Çağatay Cebe: Soğuk Savaş sürecinde medyanın Amerika tarafından yoğun bir propaganda ve psikolojik harp aracı olarak kullanılması, dünya kamuoyu ve toplumların Sovyetler Birliği'ne yönelik bakış açılarını belirlemede büyük bir rol oynadı.
"Demokrasi" ve "insan hakları" kavramlarının bir silah olarak kullanıldığı bu uzun yılların ardından Amerika, 90lı yıllara muzaffer yegâne güç olarak girmenin rahatlığı içerisindeydi.
Dünyanın dört bir yanındaki insanlar çoktan Washington'ı karşı konulamaz olarak görüyorlardı. Bunu da Amerika, medya araçlarını önemli oranda Latin ülkelerden, Asya'ya ve Doğu Anadolu'nun Sovyet sınırlarına kadar etkin şekilde kullanmasına borçluydu.
Amerika'nın kendisini güvende hissettiği bu kısa dönem, Orta Doğu'daki İslam temelli dogmatik-gelenekçi silahlı örgütlerin başını çeken el Kaide'nin Washington'ı hedef seçmesiyle sona erdi.
Savaş sınırda ve soğuk değil, bizzat Amerika'nın kalbinde, son derece sıcaktı; New York'ta. 11 Eylül saldırı ile birlikte medyanın, başta Ortadoğu olmak üzere el Kaide'nin varlık gösterdiği veyahut destek alabileceği tüm coğrafyalardaki haber süreci de buna paralel olarak değişti.
Amerika bu asimetrik savaşı, bir noktada medyayı kullanıp dönüştürerek, hedef toplulukların zihinlerini etkilemek için başka coğrafyalara taşıdı.
Soğuk Savaş ve sonrasında silahlı milisleri belirtmek için kullanılan "gerilla" veyahut "savaşçı" kavramları, "Küresel Teröre Karşı Savaş" doktriniyle yerini "terörist"e bıraktı.
Edward Said'in Şarkiyatçılığı yazmasına sebep olan yazınsal metinlerin oluşturduğu basmakalıp Batılı düşünce sistemi, herkese oldukça rahat ulaşan medyayla tüm dünyaya kanıksatılmaya başlandı.

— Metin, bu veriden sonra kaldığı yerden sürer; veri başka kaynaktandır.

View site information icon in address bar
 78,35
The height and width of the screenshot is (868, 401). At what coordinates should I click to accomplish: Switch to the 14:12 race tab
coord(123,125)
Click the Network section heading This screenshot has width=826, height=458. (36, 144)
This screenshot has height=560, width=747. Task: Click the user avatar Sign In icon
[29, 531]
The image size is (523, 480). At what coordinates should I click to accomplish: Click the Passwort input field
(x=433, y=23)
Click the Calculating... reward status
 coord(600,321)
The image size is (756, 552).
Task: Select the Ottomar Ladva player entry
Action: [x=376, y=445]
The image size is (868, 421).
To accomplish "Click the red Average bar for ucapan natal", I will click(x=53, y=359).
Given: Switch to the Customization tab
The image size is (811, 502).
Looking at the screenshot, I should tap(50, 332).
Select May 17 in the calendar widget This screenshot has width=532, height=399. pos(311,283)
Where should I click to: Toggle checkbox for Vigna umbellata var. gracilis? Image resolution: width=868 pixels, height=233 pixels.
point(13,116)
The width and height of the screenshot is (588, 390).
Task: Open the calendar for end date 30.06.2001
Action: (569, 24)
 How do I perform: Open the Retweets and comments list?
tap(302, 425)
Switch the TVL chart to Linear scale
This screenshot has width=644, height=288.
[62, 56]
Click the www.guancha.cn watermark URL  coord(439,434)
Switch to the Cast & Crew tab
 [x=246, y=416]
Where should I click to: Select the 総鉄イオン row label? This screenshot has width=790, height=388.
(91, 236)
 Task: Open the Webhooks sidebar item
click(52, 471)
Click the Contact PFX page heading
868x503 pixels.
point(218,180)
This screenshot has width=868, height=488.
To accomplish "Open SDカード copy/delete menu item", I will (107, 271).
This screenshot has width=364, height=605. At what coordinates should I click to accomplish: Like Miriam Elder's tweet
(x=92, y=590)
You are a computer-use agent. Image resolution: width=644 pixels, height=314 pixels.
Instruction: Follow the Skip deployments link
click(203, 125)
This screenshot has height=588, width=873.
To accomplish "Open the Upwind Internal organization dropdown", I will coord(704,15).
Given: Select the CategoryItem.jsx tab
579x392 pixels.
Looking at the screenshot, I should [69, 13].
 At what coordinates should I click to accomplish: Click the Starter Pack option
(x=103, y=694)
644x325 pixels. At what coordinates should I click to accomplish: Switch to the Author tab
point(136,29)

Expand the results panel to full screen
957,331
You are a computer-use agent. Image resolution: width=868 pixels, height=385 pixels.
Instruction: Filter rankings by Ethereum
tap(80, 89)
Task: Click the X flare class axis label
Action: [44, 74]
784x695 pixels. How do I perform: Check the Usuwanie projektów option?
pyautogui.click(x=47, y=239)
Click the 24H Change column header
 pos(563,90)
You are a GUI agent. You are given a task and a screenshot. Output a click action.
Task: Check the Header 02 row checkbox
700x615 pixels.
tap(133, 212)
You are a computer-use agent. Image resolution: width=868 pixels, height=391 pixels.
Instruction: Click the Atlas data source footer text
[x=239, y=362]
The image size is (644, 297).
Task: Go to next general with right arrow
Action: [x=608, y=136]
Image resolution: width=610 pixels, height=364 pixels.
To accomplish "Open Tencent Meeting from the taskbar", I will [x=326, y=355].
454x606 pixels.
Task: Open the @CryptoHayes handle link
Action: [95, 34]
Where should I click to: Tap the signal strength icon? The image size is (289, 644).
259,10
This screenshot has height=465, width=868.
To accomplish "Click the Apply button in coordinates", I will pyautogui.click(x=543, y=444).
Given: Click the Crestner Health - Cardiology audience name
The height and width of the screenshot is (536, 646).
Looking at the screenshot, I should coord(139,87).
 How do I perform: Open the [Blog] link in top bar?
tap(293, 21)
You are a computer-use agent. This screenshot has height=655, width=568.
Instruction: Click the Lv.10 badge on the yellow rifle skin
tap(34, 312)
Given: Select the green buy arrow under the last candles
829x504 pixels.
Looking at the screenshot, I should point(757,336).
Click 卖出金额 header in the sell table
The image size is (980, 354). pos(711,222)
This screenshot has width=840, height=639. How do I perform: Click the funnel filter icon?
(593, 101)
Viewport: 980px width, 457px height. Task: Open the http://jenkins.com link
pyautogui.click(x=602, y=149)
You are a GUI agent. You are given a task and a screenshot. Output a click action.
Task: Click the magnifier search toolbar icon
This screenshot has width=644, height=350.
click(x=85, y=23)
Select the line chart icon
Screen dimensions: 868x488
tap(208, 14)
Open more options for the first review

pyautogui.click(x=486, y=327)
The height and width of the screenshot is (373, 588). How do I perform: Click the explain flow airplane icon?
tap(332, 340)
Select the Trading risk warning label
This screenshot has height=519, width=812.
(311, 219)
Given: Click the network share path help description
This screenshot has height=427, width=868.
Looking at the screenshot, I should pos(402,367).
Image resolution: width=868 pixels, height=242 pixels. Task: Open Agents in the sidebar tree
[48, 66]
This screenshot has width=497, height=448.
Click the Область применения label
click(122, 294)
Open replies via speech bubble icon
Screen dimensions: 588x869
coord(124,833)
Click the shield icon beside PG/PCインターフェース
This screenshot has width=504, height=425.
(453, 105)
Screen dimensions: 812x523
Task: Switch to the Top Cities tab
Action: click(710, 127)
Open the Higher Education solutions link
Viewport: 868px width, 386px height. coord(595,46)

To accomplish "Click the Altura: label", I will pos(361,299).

Amerika kendi idealini Ortadoğu merkezli olarak dünyanın geri kalanında uygulamaya çalışıyor. Bu planı da "terör", "demokrasi" ve "insan hakları" kavramlarını tekrar ve tekrar kullanarak pratikte etkin olmasını amaçlıyor.
Medya organları yaptıkları çalışmalarla küresel normların oluşması noktasında hakikatin Batılı değerler olduğu düşüncesini oluşturmayı hedefliyor.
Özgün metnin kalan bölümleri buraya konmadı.